Cette baisse pourrait favoriser les entreprises européennes. Les investisseurs parient sur la reprise économique aux Etats-Unis.
L’euro ne cesse, depuis quelques semaines, de s’affaisser face au dollar. Mardi 19 août, la devise européenne a atteint ses niveaux les plus bas depuis plus de trois mois face au billet vert, à 1 euro pour 1,1050 dollar. Mercredi matin, dans les premiers échanges, la monnaie unique regagnait un peu de terrain, 1 euro correspondant à 1,1114 dollar. L’attentat qui a dévasté le quartier général de l’ONU à Bagdad, mardi, a contribué à limiter un peu le renforcement du dollar. Mais la monnaie unique s’approche du seuil de 1 euro pour 1,10 dollar, bien loin de son pic historique, observé le 29 mai, d’un euro pour 1,1911 dollar. Le dollar s’est également renforcé face au yen, un dollar valant 118,46 yens, mercredi, dans la matinée, contre 119,44 yens lundi.
Les investisseurs auraient pourtant pu, mardi, profiter de la publication de statistiques encourageantes sur l’économie européenne pour acheter de l’euro. L’indice ZEW des prévisions de conjoncture dans les six mois à venir en Allemagne, s’est en effet révélé meilleur que prévu. L’institut européen Eurostat a par ailleurs confirmé que l’inflation dans la zone euro s’est établie à 1,9 % en juillet, en deçà de l’objectif de 2 % fixé par la Banque centrale européenne. Une baisse des prix en partie due, selon CDC Ixis Capital Markets, à une faible demande en biens de consommation courante, toutefois compensée par l’augmentation des prix du pétrole.
C’est sur la reprise de l’économie américaine que préfèrent aujourd’hui parier les investisseurs. » Les données récentes montrent que l’activité reste soutenue aux Etats-Unis, alors que nous ne recevons pas énormément de bonnes nouvelles de l’économie européenne », affirme Jean-Louis Mourier, économiste chez Aurel Leven, société de Bourse parisienne. Outre-Atlantique, les ventes de détail ont fortement augmenté en juillet et le produit intérieur brut s’est révélé meilleur que prévu au deuxième trimestre. Certains économistes pensent même qu’il pourrait dépasser les 0,6 % annoncés et être finalement supérieur à 0,7 %. L’indice de confiance des consommateurs américains, établi par l’Université du Michigan, et publié mardi, a déçu, reculant à 90,2 points en août alors que les analystes tablaient en moyenne sur 91,2 points, mais il n’a pas non plus fait flancher notablement le dollar.

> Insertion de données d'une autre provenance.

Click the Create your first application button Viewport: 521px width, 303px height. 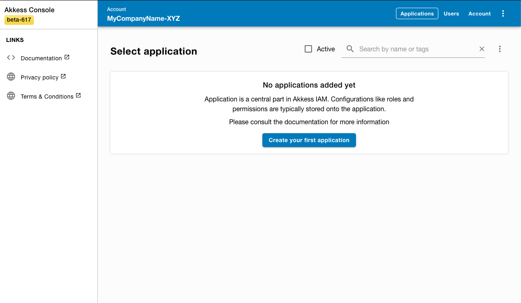pyautogui.click(x=309, y=140)
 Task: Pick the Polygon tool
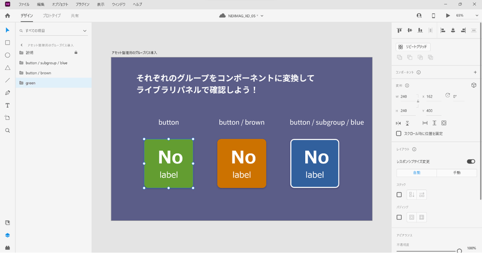(x=7, y=68)
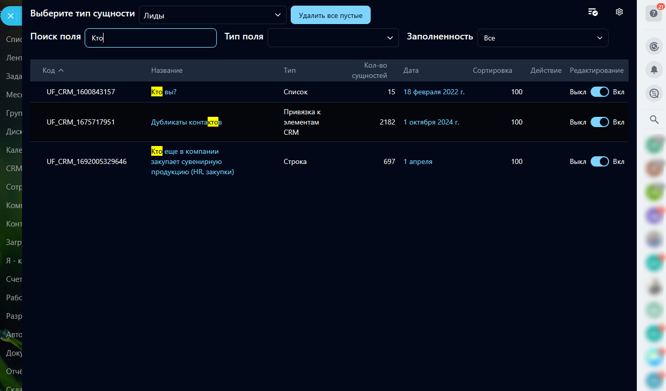666x391 pixels.
Task: Open the notifications bell icon
Action: [654, 70]
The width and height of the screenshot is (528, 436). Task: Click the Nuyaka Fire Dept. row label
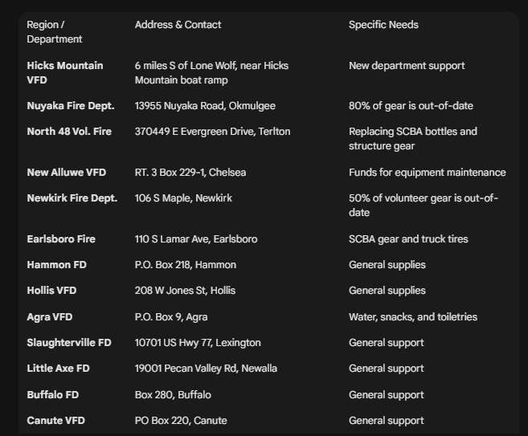(71, 106)
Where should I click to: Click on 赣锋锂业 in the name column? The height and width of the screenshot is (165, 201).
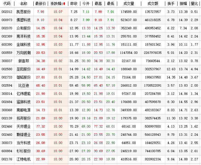24,135
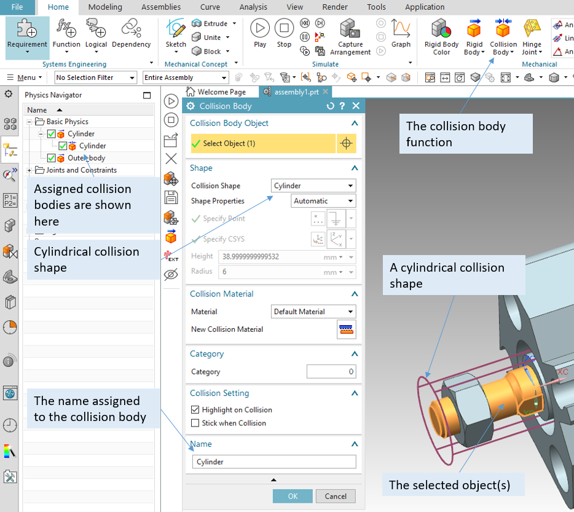
Task: Click OK in Collision Body dialog
Action: coord(293,496)
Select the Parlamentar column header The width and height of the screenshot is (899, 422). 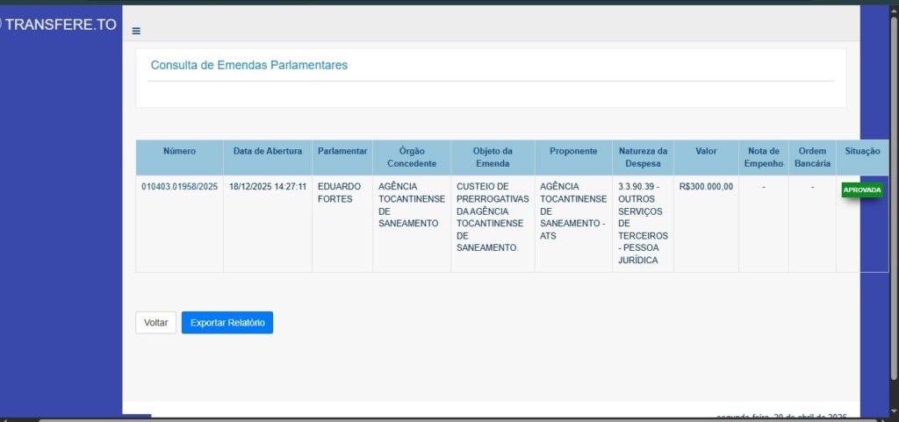pyautogui.click(x=342, y=151)
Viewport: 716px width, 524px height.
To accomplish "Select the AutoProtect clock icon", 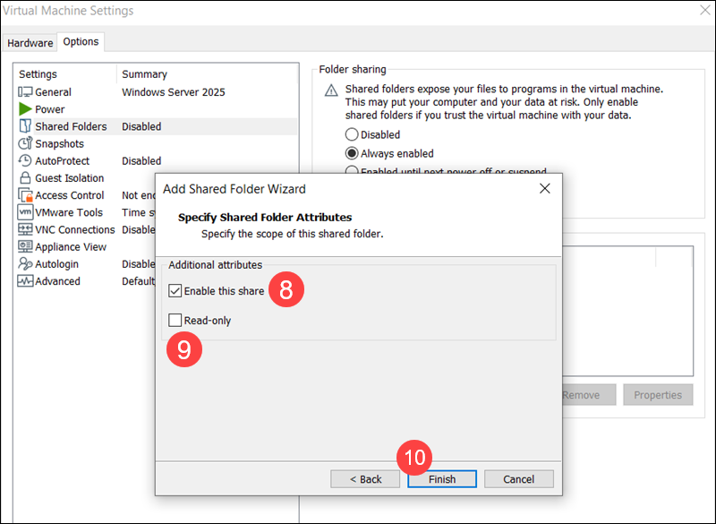I will point(25,161).
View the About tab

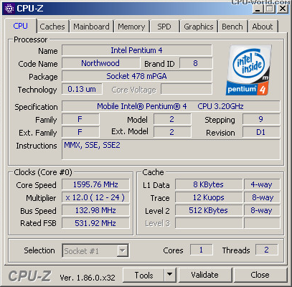tap(263, 27)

La détente de l’euro sera certainement bien accueillie par les entreprises européennes, notamment les exportatrices. Mais l’appréciation récente du billet vert ne risque-t-elle pas d’enrayer la croissance outre-Atlantique ? Non, estime M. Mourier, qui minimise la chute de l’euro face au dollar : » Sur un an, la monnaie unique reste encore en hausse de 14 % face au dollar. » Selon lui, la baisse de l’euro face au dollar ne devrait pas être durable et la monnaie unique pourrait s’établir entre 1,13 et 1,15 dollar pour 1 euro d’ici au quatrième trimestre.